Donald Trump is the gift the Democratic Party could never have expected. The Republicans of whom he purports to be one want nothing to do with him.  All the more reason the Democrats should welcome him with open arms.

So loathsome is the prospect of his nomination that some Californian Democrats are actually talking about re-registering as Republicans just to vote against him. That would be a mistake.

Fellow columnist on these pages, Joe Mathews, bemoans the fact that California’s GOP does not allow independents such as him to vote in the Republican-only presidential primaries. Of course if the motivation is high enough, those so inclined have until May 23 to change party affiliation for the June 7th primary.
But that might be counter-productive for Democrats and like-minded independents in California and everywhere who should view Trump as the gift that keeps giving.  A Trump victory here that could get him close to or over the top would only be good news for Democrats. Here’s why:

+ In the latest general election polls, Trump does poorly against either Hillary Clinton or Bernie Sanders, though John Kasich, currently on bystander status, fares better against both.

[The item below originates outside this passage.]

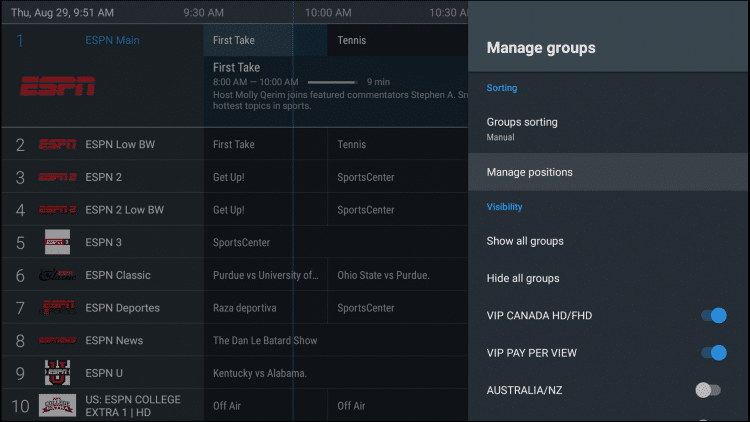This screenshot has height=422, width=750.
Task: Select the ESPN Classic channel logo
Action: click(x=57, y=275)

+ Some GOP strategists see Trump’s primary support levelling off over the past two months compared with Mitt Romney’s anticipated forward burst at this stage of the 2012 campaign.

In the same article, GOP pollster, Jim McLaughlin, who previously did work for Trump, is quoted as seeing softening support for him with a majority of the primary voters beginning to question whether he is capable of handling the job of president.

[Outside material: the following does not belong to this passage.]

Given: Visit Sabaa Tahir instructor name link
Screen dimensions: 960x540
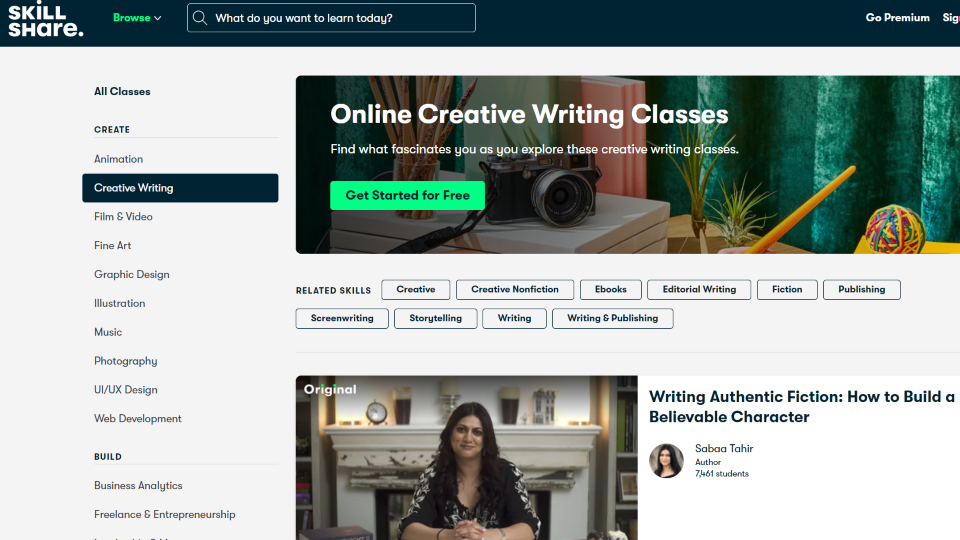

While there can be few doubts that the GOP high command is terrified at the prospect of Trump prevailing, the core strength of the Trump campaign which are the millions of voters who have cast their ballots for their hero seems to be fast eroding.

There was strong evidence of this in the most recent GOP primary in Wisconsin where Trump was crushed by the suddenly ascendant Ted Cruz who received over 48 percent of the vote to Trump’s 35 percent.

+ Trump is trending down not upward—his indiscretions apparently finally taking effect. This could also be resonating in his own home state of New York whose delegate-rich primary, second only to California’s, comes up next week.

A recent survey shows Trump losing ground in the Empire State after having what appeared to be an insurmountable lead while Cruz and Kasich are making significant gains.

California with 172 GOP delegates in what is likely to be the make-or-break primary now less than two months away could be thrust into the ironic position of all but guaranteeing a ferocious convention battle regardless of whether the Stop Trump movement falls well short of its objective or comes close to succeeding.

+ If Cruz who is better organized begins to pick up strength here, it will likely be at Trump’s expense. That would not only hearten the GOP anti-Trump forces, but also many Democrats who see Cruz as equally vulnerable in the general election with ideological views well to the right of Trump’s.

+According to a new Associated Press-GfK poll, seven out of 10 people, including nearly 50% of GOP voters look upon Trump unfavorably.

These numbers are sending shudders through California Republicans who would probably prefer not to be seen as the delegation which clinched the nomination for Trump who has an unfavorable rating here of 47% according to the latest Field Poll.

That goal may have been aided by the same poll which shows Trump ahead of Cruz now by only 39% to 32% and the gap increasing at the same time that it makes a badly disunited convention even more predictable.

Any intrusion by the Democrats which could further undermine Trump’s chances of winning the California primary would not seem to work in their favor if he can emerge as the nominee after what by all indications will be a bruising convention battle.

With Hillary Clinton, still the putative Democratic frontrunner also experiencing high negatives, part of the task in the general election assuming she prevails as the nominee will be to remedy her own tattered imagery.

Californians voted for her over Barack Obama in 2008. However she leads Bernie Sanders here by only 47%-41% and the gap has been steadily narrowing.

Sanders in what amounts to a strong protest candidacy from the Left also has image issues unsettling to conventional Democrats with more moderate views. California is no stranger to supporting protest candidates having backed Ted Kennedy in 1980 and Gary Hart in 1984.

A loss by Clinton in June in the Democrats’ “proportional” primary could imperil her odds of an outright victory on the first ballot which were more secure before Sanders delegate count began steadily rising after a long string of primary victories.

A key will be the Independents or decline-to-states who account for 21.2% of registered voters as of the June 2014 primary. That total has more than doubled since 1994. 40% of them lean Democratic, and the larger percentage lean Democratic-Left.

Whoever claims the giant lode of California’s 546 delegates with 71 still unpledged would also have the power to throw the Democrat’s convention into some turmoil. Depending upon the outcome, it could dramatically change the general election contest given the stark differences in personality and political goals of Clinton and Sanders.

Much like Republicans, Democrats in California and everywhere else had no strategy for dealing with the implausible prospect of a Trump candidacy and may still be ill-prepared for it.

But among many hypothetical scenarios, this one could bring the most satisfaction—if the Democrats can focus on the end game clearly enough.